O avanço científico recoloca o Brasil na mesa das soluções climáticas mais ambiciosas. O BECCS, sigla para bioenergia com captura e armazenamento de carbono, captura o CO2 biogênico emitido no processo de fermentação e queima da biomassa. Em vez de retornar à atmosfera, o gás é comprimido e armazenado em formações geológicas profundas, onde permanece isolado por longos períodos. É uma tecnologia robusta, usada ainda de forma incipiente no mundo, mas que carrega potencial de remover mais carbono do que emite. A FS, empresa pioneira na aplicação do método no país, demonstra que a tecnologia pode ser integrada ao parque sucroenergético brasileiro, desde que haja infraestrutura e incentivos adequados.
A segunda peça dessa equação é o biochar, um biocarvão formado a partir da pirólise de materiais vegetais, como o bagaço e a palha da cana. Ao ser incorporado ao solo, o biochar funciona como um reservatório duradouro de carbono, além de melhorar características físicas e químicas do terreno. Quando usado de forma equilibrada, aumenta a fertilidade e reduz emissões de óxido nitroso, um gás centenas de vezes mais potente que o dióxido de carbono. O estudo mostra que cada tonelada de biochar aplicada pode representar mais de uma tonelada de CO2 sequestrada.

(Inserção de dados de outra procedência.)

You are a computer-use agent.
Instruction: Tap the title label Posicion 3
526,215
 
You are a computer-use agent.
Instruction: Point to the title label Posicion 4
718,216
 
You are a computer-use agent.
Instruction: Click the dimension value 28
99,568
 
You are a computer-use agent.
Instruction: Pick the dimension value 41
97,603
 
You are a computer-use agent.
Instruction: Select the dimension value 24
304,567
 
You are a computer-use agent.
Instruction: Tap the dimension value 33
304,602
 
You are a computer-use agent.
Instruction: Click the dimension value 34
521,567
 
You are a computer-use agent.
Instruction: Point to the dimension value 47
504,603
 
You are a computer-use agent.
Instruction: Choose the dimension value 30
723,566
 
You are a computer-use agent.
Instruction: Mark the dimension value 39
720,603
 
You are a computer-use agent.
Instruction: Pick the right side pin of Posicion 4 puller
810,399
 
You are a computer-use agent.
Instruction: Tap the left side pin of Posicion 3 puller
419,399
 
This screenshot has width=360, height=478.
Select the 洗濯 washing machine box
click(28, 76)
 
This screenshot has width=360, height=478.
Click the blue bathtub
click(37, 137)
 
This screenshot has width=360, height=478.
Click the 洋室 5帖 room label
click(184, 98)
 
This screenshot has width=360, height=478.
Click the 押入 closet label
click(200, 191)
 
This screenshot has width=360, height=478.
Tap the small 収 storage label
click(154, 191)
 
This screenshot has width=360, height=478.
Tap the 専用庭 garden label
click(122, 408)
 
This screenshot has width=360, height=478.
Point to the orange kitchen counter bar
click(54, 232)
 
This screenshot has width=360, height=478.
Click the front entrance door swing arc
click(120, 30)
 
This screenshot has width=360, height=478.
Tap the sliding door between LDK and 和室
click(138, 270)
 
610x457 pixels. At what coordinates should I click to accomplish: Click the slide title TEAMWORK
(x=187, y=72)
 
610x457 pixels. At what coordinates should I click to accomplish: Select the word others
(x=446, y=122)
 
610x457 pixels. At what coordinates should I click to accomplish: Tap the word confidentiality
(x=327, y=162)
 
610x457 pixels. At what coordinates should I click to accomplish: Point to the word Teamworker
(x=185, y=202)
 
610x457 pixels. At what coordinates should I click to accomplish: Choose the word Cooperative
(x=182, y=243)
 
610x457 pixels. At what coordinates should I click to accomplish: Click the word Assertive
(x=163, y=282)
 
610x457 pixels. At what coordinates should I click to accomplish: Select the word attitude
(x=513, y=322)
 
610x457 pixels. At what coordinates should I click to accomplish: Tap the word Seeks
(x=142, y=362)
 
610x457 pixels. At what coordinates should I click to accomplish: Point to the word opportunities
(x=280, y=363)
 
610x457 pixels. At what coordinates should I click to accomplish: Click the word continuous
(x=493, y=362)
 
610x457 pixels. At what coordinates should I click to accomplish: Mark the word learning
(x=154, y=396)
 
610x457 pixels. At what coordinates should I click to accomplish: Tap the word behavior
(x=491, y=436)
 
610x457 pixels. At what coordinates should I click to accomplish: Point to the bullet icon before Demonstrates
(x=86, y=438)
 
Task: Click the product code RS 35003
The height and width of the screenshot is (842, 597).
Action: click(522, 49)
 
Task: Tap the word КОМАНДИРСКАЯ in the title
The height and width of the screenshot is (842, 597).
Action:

Os pesquisadores utilizaram como referência a intensidade de carbono calculada pelo RenovaBio, política pública que atribui notas ambientais aos biocombustíveis com base em sua pegada de carbono. Atualmente, o etanol hidratado apresenta intensidade de cerca de 32,8 gCO2e/MJ. Se o BECCS fosse incorporado à fermentação, esse valor cairia para perto de 10 gCO2e/MJ. A aplicação de biochar reduziria o índice de forma semelhante. Os cenários combinados mostram resultados mais radicais e indicam que o etanol produzido no Brasil poderia registrar valores negativos, alcançando –81 gCO2e/MJ, caso toda a captura da fermentação e da combustão fosse aplicada simultaneamente.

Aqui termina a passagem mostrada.